The ship is led by Capt. Kate McCue, the first American woman to captain a cruise ship.
"You can truly feel the palpable sense of excitement and energy amongst the group as we prepare for our welcoming of our first guests," McCue said. "I've never honestly seen a group so excited to get back to work."
Industry officials are hoping all goes smoothly to move past last year's chapter of deadly outbreaks on cruise ships that prompted ships to be rejected at ports and passengers to be forced into quarantine. Some passengers died of covid-19 at sea while others fell so ill they had to be carried off the vessels on stretchers.

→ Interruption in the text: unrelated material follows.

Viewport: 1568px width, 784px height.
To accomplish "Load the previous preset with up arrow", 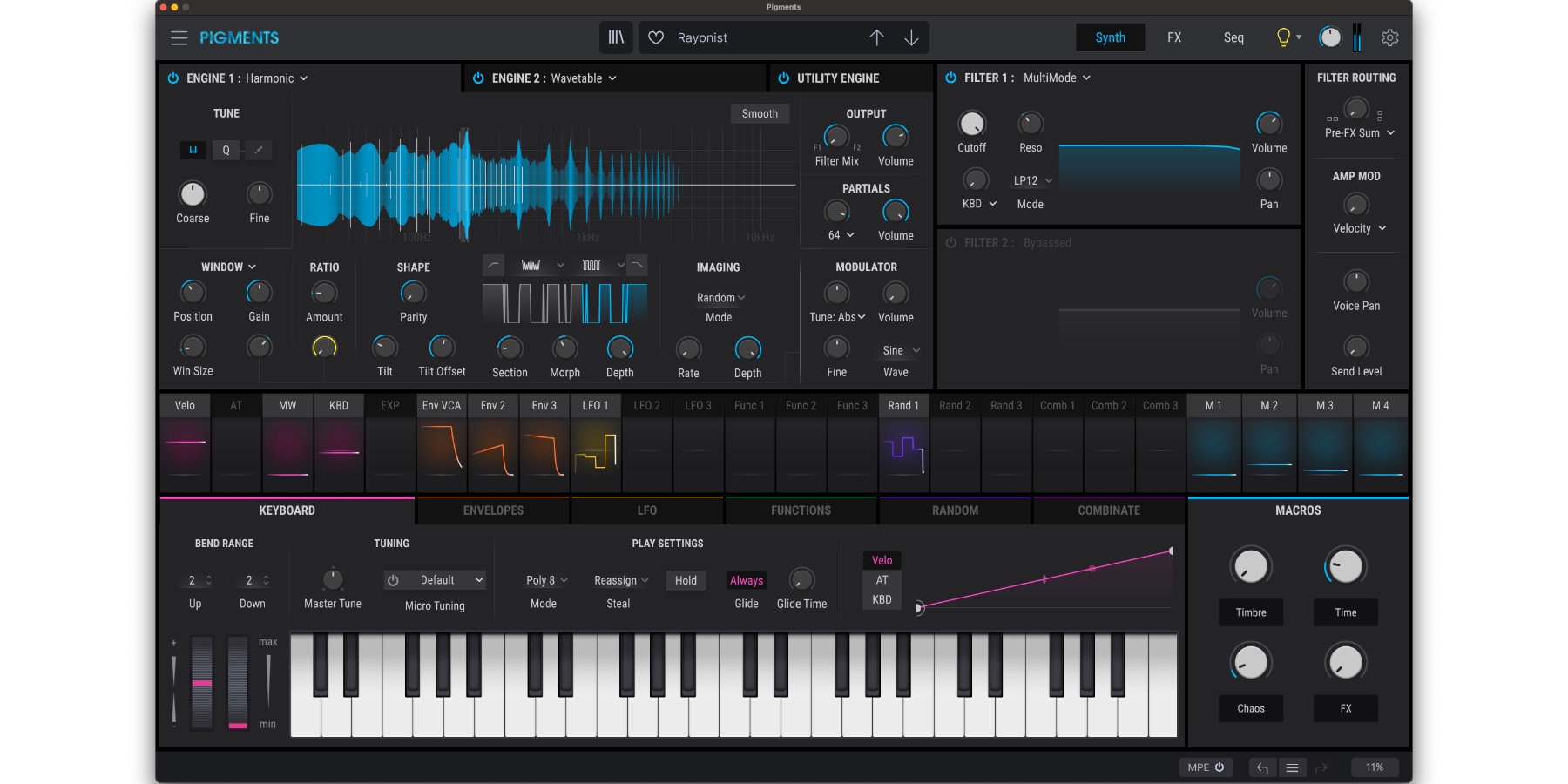I will (876, 37).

Coronavirus scenes, 6-26-2021
The CDC extended no-sail orders repeatedly last year as the pandemic raged, and drew up strict requirements for the industry that have been contested in court by Florida. Gov. Ron DeSantis notes that the industry generates billions for the state's economy.

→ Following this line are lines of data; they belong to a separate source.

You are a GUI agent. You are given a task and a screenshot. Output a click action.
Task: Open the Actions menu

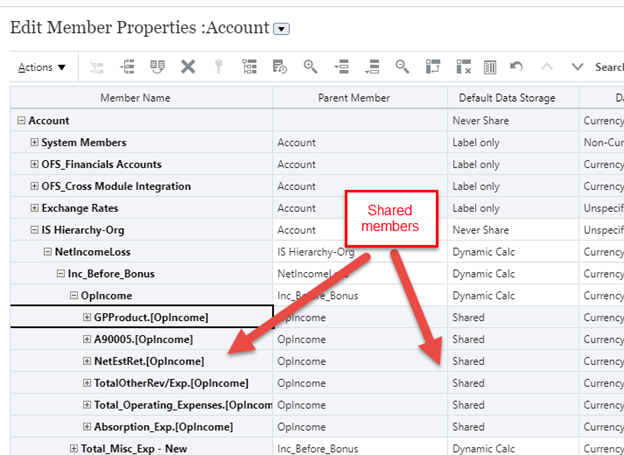click(42, 67)
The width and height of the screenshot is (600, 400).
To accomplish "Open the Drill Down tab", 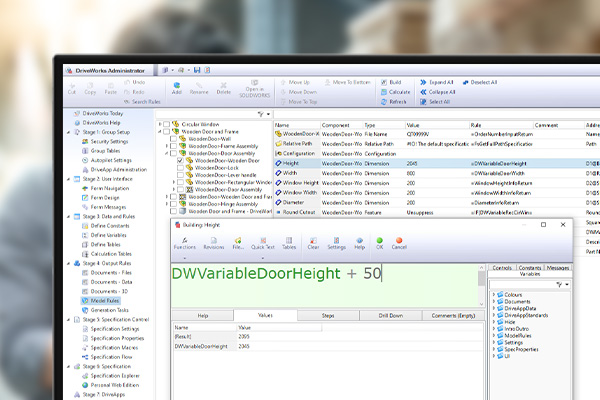I will (390, 314).
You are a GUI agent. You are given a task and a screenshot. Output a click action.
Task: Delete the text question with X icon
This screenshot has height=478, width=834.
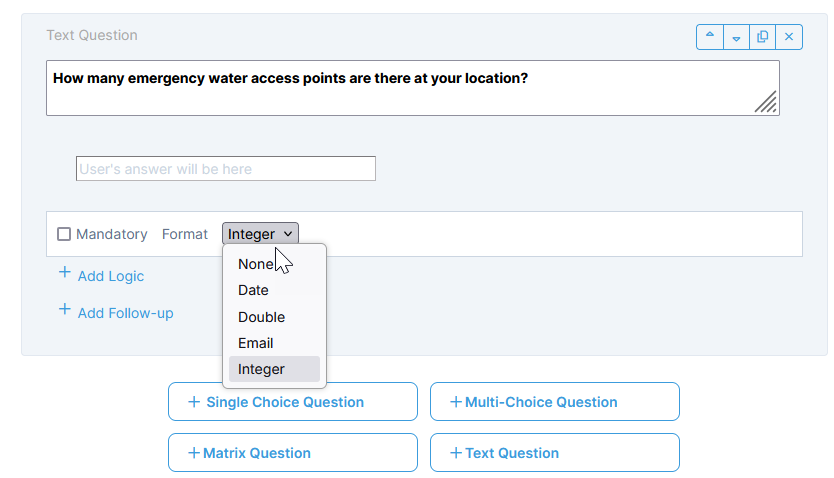pos(789,37)
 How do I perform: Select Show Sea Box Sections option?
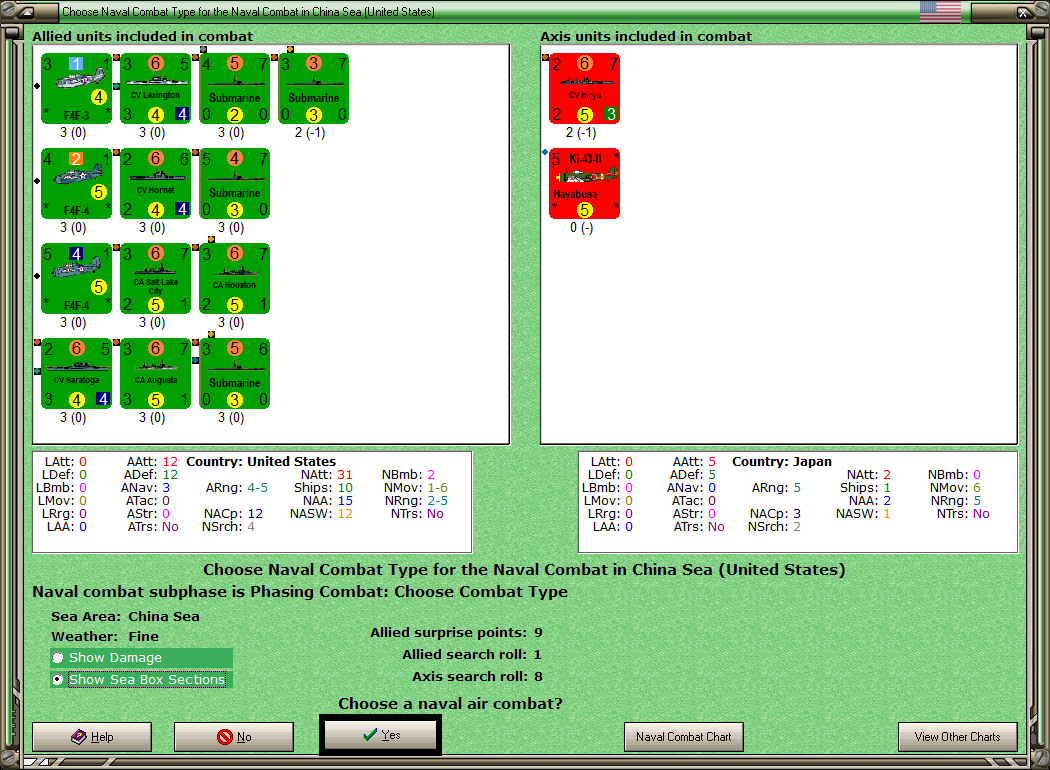58,680
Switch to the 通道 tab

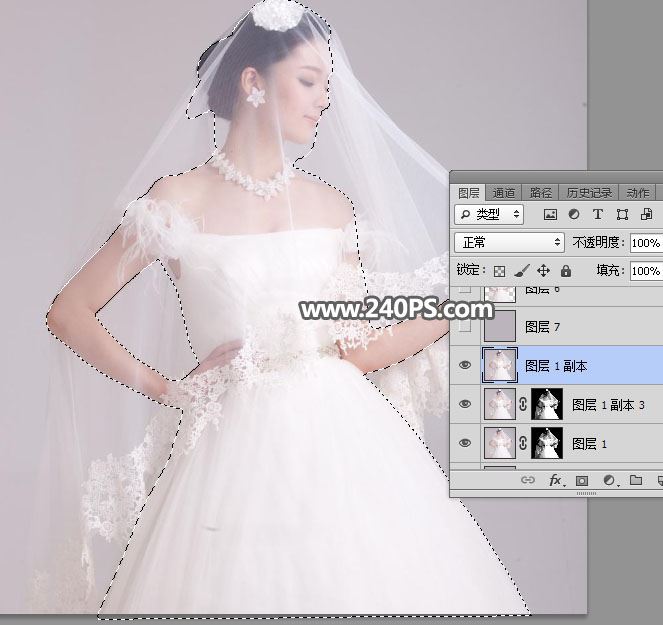(504, 193)
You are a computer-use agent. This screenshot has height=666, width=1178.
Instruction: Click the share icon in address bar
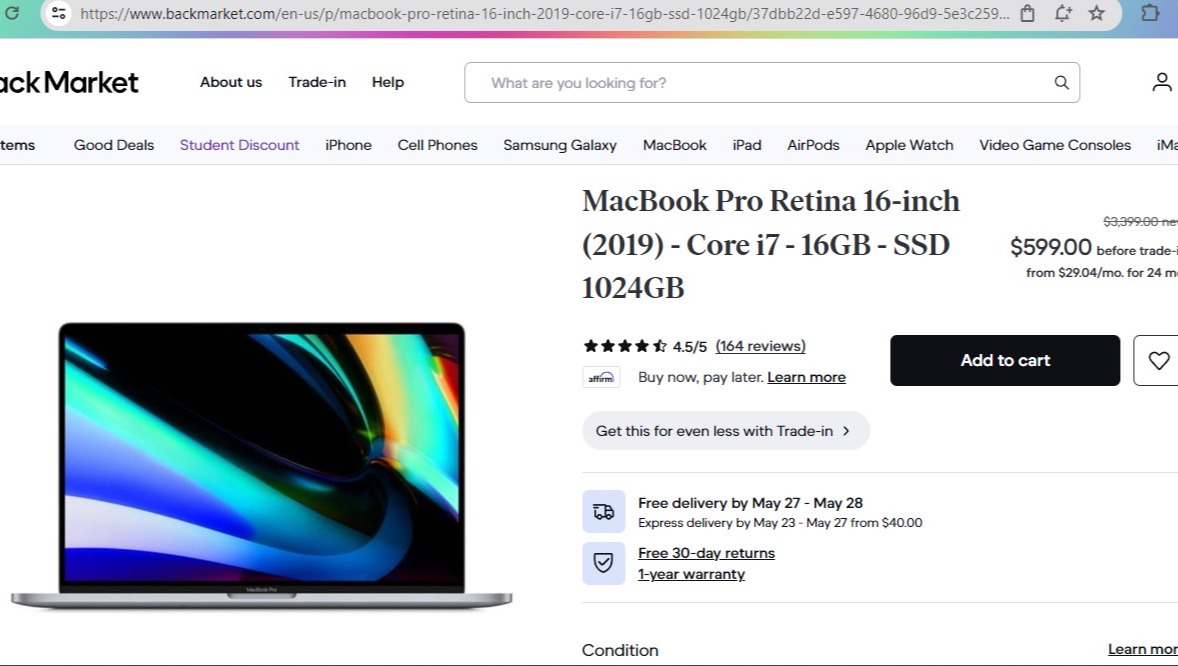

On Saturday, officials at Port Everglades in Fort Lauderdale said that port alone lost more than $30 million in revenue in fiscal 2020 from the cruise shutdown.
During that hiatus, Carnival, Norwegian and Royal Caribbean, the three largest cruise companies, have had to raise more than $40 billion in financing just to stay afloat. Collectively they lost $20 billion last year and another $4.5 billion in the first quarter of 2021, according to Securities and Exchange Commission filings.

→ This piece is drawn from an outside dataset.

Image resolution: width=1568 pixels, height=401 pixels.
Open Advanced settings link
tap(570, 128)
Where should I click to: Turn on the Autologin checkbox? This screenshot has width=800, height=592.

The pandemic forced Kurt and Carol Budde to cancel their beach celebration wedding aboard the world's largest ship, Symphony of the Seas, in March 2020. The coronavirus outbreak halted cruising six days before they were scheduled to tie the knot in St. Maarten. Kurt Budde's part-time gig as a travel agent also dried up.
"It's a honeymoon make-up cruise," said Kurt Budde, the pair sporting matching shirts with the phrase "On Cruise Control."
"We are living our best lives post-covid today," he said.
Steve and Vicki Lake were among the first passengers in line to board the Celebrity Edge.
"It's our 30th anniversary," Steve said. "We wanted to do something special," Vicki added.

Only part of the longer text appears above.